If a company has been the victim of a cyber-attack, data analysis can assist identify the patterns utilized by the hackers before they obtained access to the network. The organization can then utilize machine learning to ensure that the same incidence does not reoccur.
Data-driven security, on the other hand, does not end there. The next stage is to automate as many processes as feasible so that deviations and dangers may be identified and managed as quickly as possible.
Significant Findings from Data-Driven Security Efforts
As per the CSO online survey, 84 % of US firms use data-driven approach/big data to detect and prevent cyber-attacks. These businesses also reported a significant decrease in breaches after incorporating big data analytics into their security procedures. Data-driven cybersecurity can provide crucial insights into an organization’s overall cybersecurity activities, resulting in:
- Threat anticipation – Machine Learning algorithms and data analysis can expose cybersecurity issues, helping businesses to anticipate what types of threats to expect. Accordingly, companies can plan to fill these gaps and solidify their cybersecurity posture. For example, very soon, enterprises utilizing TEHTRIS EDR will have a worldwide map of undesired binaries (hidden or running) that should be avoided, allowing them to plan ahead of time with white-listing alternatives.
- Incident and cyber threat analysis– Incidents and threats can be efficiently studied by looking at the underlying data and digging for patterns to determine the actions attackers did or could take while attacking an enterprise. In this aspect, big data can yield considerable results.

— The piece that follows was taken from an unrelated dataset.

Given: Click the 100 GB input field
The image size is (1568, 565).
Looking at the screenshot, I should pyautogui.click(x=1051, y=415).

- Security architecture– Data-driven security architecture includes data governance for acquired data and data-sharing mechanisms that are most effective in certain industries or businesses. Data can reveal important information about the underlying security architecture and provide suggestions for enhancing it.

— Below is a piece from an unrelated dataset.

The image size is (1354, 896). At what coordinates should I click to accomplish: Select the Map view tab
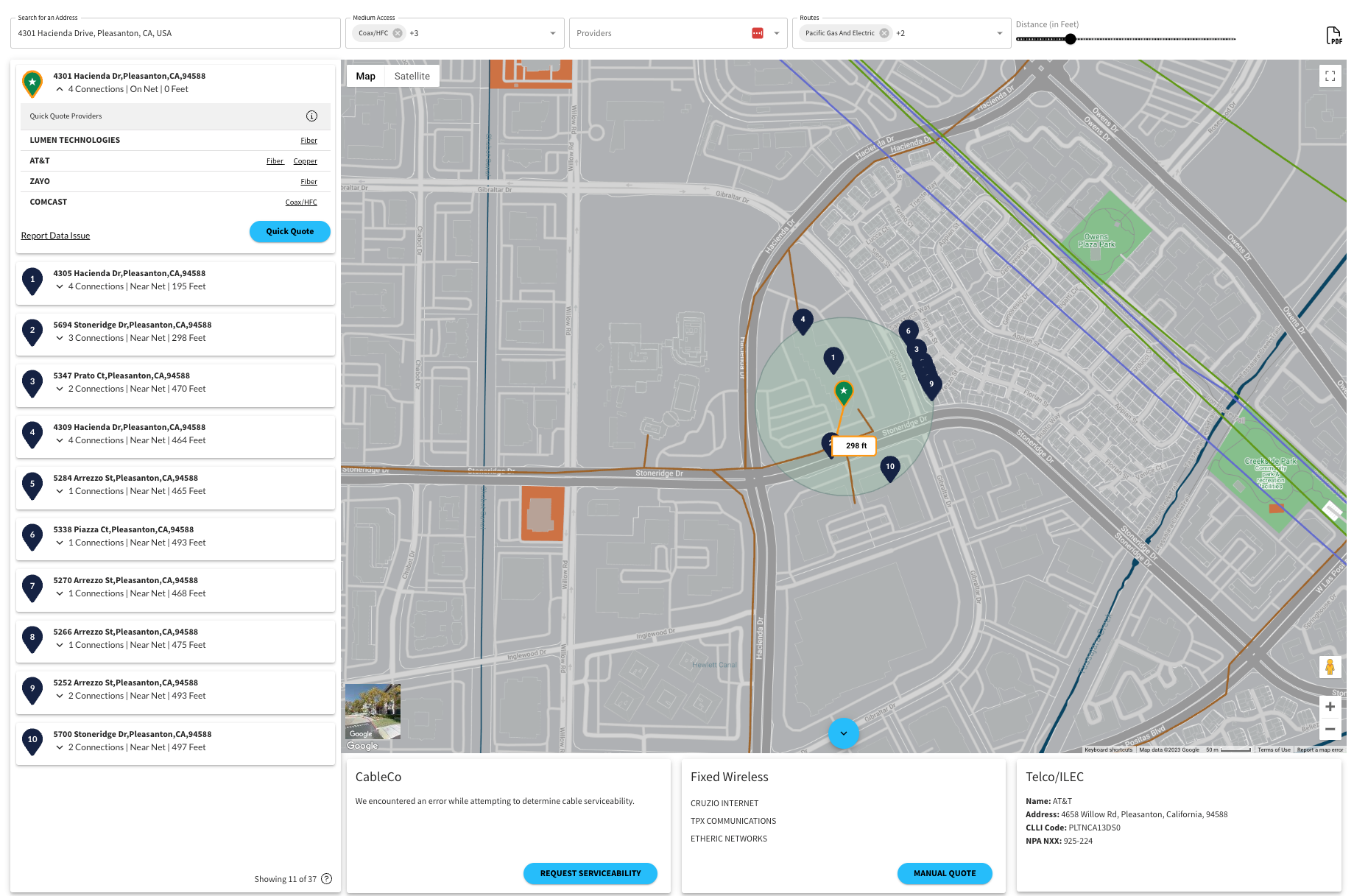click(x=366, y=76)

- Cybersecurity Analytics and visualization– Data analytics and visualization can help security analysts overcome the complexity and scale issues associated with the huge volume of cyber threats that might be difficult to review using SIEM technologies. Data visualization can help detect trends and anomalies, exposing unexpected patterns that demand an additional investigation. Data-driven visualization can also help in incident forensics, which involves analysts examining log data to understand the sequence of events that led up to an occurrence.
- Managing a security incident – Security incident management thoroughly examines irregular data, unusual systems, and user behaviour. For example, if an incident management team notices a server running slower than normal, they will investigate to determine if it is because of some security issue. They will investigate the matter accordingly. By putting pertinent data at the fingertips of security professionals, a data-driven strategy can help to shorten the time it takes to conduct such investigations.

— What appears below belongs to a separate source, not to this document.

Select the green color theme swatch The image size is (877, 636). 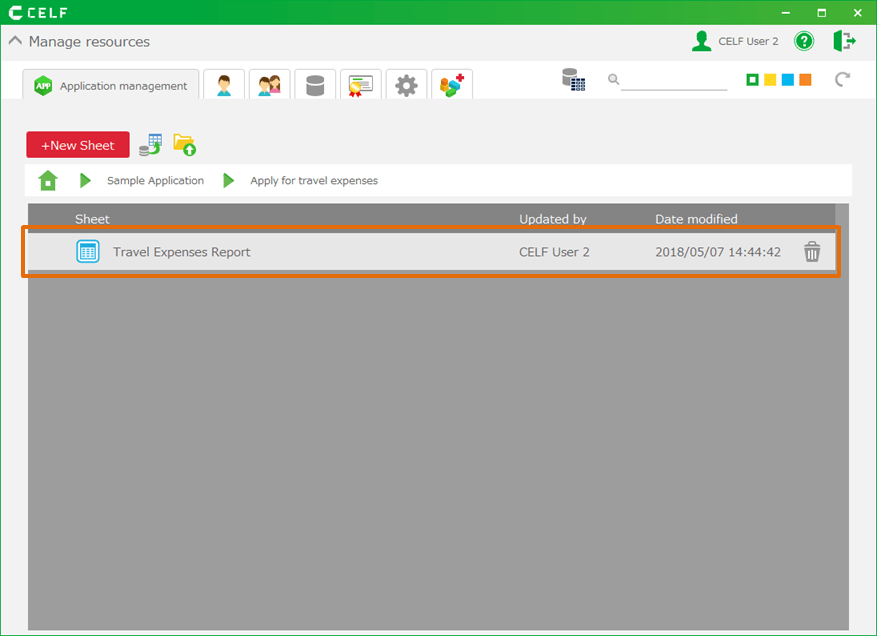(752, 80)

Cybersecurity has recently seen enormous advances in technology and operations, with data science driving the change. Machine learning, a core component of “Artificial Intelligence” (AI), may play a critical role in getting insights from data. Machine learning can drastically change the cybersecurity landscape, and data science is pioneering a new scientific paradigm. Professionals who want to advance their careers in this field can always enrol in well-curated cybersecurity degrees or cybersecurity certification programs offered online. Great Learning offers a diverse range of cybersecurity training courses that include certification to accelerate your learning and professional development. The necessity to learn and construct a data-driven smart cybersecurity model based on machine learning techniques and the popularity of these associated technologies is growing daily.